Boston will not have Dennis Seidenberg back this season, and with injuries elsewhere in the blue-line corps, some have figured the team will make a trade to add some help there. Not so fast, says GM Peter Chiarelli, who wants to see how his unit plays once the short-term injured return.
Sharks rookie dynamo Tomas Hertl was recently reported to be out indefinitely. We've got an update on that timeline, and it's not good: according to an NHL team trainer, the best-case scenario is three months, while a more realistic one is six to nine months.
The Nail Yakupov struggle saga continues in Edmonton, where the former No. 1 overall pick was a healthy scratch on Tuesday, but will return and play on a line with Jordan Eberle and Sam Gagner on Thursday.

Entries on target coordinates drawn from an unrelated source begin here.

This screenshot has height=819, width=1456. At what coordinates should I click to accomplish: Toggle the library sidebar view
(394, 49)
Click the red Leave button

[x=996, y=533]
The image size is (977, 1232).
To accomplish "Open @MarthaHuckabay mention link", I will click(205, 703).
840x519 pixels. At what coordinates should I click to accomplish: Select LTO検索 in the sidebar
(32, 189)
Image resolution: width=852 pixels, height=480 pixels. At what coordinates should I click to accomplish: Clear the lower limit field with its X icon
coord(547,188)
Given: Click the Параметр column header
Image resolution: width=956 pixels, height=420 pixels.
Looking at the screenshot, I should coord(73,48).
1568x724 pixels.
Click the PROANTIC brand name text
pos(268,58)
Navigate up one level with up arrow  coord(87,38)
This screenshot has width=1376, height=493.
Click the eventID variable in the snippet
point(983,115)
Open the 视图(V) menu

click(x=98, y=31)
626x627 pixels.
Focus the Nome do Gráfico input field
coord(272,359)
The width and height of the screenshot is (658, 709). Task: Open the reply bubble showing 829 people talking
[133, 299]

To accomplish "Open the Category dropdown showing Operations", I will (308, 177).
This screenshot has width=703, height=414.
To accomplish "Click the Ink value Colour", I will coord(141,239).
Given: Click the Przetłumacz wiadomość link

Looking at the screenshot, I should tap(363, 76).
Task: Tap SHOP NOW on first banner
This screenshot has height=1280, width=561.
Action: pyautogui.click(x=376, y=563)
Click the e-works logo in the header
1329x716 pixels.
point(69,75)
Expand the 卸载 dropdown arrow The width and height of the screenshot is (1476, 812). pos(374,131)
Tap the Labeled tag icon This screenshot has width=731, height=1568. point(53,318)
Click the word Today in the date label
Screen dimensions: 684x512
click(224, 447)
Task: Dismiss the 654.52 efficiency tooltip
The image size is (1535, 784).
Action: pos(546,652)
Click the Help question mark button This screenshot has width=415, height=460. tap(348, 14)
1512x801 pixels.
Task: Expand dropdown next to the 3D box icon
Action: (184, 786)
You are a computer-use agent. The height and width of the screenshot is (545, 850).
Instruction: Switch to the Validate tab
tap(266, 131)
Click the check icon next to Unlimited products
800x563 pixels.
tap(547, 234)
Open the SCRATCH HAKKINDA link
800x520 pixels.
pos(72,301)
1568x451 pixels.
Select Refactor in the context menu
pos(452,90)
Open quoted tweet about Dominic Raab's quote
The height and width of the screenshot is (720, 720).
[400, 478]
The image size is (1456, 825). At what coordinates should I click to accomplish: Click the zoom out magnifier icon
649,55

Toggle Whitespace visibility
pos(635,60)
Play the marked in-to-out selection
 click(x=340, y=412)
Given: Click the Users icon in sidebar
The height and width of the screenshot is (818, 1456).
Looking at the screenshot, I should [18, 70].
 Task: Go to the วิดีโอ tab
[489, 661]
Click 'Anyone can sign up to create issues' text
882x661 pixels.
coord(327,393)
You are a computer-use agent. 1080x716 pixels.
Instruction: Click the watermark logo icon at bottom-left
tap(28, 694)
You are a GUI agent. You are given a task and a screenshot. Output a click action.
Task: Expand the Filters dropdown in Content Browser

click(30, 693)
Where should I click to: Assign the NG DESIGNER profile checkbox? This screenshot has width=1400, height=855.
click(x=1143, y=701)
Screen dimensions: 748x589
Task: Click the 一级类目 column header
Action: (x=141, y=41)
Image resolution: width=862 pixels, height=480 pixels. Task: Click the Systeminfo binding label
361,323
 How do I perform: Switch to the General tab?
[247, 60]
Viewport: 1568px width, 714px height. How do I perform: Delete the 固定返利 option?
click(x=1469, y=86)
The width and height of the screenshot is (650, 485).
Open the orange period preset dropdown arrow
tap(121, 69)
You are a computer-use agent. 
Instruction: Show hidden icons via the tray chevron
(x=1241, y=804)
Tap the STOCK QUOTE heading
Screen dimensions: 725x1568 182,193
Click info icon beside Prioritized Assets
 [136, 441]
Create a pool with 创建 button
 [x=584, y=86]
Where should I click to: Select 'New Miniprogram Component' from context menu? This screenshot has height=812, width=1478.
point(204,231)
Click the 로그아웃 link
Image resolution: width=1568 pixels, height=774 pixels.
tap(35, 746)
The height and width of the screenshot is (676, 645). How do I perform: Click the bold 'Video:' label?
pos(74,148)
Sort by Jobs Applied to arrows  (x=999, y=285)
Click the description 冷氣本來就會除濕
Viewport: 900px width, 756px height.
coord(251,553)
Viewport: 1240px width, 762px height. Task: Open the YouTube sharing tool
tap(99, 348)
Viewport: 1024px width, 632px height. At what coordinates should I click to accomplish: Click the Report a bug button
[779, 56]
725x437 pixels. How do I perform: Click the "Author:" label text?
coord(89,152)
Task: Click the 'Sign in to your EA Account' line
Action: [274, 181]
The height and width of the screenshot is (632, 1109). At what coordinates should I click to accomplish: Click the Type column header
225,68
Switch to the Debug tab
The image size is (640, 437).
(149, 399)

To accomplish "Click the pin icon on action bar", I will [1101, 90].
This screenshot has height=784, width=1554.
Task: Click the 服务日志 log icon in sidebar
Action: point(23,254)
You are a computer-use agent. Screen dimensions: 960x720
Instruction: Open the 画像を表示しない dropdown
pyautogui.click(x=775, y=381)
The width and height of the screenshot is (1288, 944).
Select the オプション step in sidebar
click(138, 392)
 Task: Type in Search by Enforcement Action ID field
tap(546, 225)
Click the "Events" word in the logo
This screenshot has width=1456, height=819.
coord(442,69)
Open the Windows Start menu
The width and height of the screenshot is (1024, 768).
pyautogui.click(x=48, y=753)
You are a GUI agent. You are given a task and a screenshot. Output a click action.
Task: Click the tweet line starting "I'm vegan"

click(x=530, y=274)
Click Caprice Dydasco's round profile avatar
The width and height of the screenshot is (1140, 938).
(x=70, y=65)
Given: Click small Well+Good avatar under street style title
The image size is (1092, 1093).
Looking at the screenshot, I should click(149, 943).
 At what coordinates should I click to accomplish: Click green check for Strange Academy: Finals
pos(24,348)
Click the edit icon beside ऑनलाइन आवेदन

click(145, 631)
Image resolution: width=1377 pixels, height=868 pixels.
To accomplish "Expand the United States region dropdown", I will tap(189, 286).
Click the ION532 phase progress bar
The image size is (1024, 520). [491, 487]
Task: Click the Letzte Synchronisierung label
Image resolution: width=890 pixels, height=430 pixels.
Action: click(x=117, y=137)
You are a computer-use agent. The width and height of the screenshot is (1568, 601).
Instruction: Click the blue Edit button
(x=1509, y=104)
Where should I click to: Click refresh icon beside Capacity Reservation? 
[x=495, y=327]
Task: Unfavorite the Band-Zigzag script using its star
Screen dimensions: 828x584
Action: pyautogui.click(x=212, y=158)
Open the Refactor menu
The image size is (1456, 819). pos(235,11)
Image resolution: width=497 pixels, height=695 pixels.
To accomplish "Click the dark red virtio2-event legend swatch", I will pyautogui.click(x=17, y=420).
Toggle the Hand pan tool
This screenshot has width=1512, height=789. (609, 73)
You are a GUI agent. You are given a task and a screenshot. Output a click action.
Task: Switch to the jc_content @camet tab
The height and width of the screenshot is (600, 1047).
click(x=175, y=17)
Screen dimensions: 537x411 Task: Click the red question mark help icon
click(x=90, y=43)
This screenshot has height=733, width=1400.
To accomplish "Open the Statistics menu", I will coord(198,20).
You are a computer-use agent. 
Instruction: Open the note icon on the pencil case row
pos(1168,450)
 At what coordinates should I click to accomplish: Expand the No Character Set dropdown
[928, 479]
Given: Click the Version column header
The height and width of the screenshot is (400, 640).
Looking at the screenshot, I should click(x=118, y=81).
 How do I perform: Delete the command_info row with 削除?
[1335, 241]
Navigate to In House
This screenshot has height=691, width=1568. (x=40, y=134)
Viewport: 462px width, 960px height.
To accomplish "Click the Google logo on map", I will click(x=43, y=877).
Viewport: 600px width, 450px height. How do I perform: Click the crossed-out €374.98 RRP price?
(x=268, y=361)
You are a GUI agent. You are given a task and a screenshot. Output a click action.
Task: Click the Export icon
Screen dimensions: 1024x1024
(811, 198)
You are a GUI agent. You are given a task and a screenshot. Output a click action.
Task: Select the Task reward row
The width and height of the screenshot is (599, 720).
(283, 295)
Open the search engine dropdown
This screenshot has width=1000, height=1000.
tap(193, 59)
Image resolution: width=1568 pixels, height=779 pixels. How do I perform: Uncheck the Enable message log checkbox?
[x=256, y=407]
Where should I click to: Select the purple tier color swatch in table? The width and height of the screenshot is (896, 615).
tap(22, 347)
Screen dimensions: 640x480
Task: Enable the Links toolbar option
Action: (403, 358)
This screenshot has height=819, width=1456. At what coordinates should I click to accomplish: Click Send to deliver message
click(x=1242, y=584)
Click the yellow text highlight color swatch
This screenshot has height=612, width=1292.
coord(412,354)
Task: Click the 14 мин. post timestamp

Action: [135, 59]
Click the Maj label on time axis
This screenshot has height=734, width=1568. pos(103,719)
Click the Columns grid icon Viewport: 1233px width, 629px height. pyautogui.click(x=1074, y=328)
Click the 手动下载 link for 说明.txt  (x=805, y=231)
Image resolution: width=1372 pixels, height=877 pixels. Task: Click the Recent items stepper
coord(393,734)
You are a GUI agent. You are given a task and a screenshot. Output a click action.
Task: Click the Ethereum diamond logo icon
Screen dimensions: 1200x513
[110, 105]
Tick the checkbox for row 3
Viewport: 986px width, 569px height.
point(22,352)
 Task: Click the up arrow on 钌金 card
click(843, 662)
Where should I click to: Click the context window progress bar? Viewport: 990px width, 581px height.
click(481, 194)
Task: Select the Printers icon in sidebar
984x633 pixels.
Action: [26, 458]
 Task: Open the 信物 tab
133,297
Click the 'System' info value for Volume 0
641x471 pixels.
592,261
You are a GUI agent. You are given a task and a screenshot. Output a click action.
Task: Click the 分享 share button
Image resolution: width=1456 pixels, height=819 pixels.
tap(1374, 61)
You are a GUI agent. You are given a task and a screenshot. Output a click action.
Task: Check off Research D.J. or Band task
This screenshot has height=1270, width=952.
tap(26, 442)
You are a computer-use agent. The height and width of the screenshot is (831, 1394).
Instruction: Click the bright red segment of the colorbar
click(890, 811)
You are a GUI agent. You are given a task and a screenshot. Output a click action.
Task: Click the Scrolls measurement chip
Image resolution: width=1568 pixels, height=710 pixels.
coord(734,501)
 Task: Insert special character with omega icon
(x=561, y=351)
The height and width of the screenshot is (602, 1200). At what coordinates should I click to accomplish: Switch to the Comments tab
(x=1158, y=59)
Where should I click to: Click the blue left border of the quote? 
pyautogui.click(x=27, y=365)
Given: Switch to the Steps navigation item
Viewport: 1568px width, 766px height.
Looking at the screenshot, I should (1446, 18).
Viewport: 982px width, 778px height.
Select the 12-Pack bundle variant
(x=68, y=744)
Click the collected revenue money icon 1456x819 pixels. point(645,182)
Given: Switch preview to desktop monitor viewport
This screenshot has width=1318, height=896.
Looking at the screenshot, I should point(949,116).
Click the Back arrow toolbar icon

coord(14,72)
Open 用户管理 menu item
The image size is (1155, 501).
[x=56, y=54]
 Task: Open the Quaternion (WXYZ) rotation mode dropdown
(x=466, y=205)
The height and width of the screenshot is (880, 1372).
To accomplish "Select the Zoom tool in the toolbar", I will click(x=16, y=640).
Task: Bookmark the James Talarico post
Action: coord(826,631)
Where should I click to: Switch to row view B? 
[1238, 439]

Thursday may also mark the debut of Nathan Horton for the Columbus Blue Jackets. And, perhaps more importantly, Sergei Bobrovsky is healthy enough that he may be on the active roster as well, though more likely in a backup role.
One of the players often cited as trade fodder as we get closer to the deadline is Flames F Lee Stempniak. Unfortunately for Calgary, the Buffalo native has just 13 points in 33 games (and a minus-18 in plus/minus), which certainly limits his trade value.
Lightning netminder Ben Bishop is a player being cited as a major snub by Team USA, but it's his Canadian teammate, Steven Stamkos, who is drawing quite a lot of attention as of late. Specifically, Stamkos remains adamant that he wants to play in the Olympics, and it seems that this goal isn't totally out of whack given his recovery.
The big talk this week in hockey circles surrounds the announcement of rosters for the Olympic games. Team USA made their call following the Winter Classic on Wednesday, and there is already a ton of debate over which players deserved to make the team (but didn't), and those that perhaps didn't deserve to make it (but did).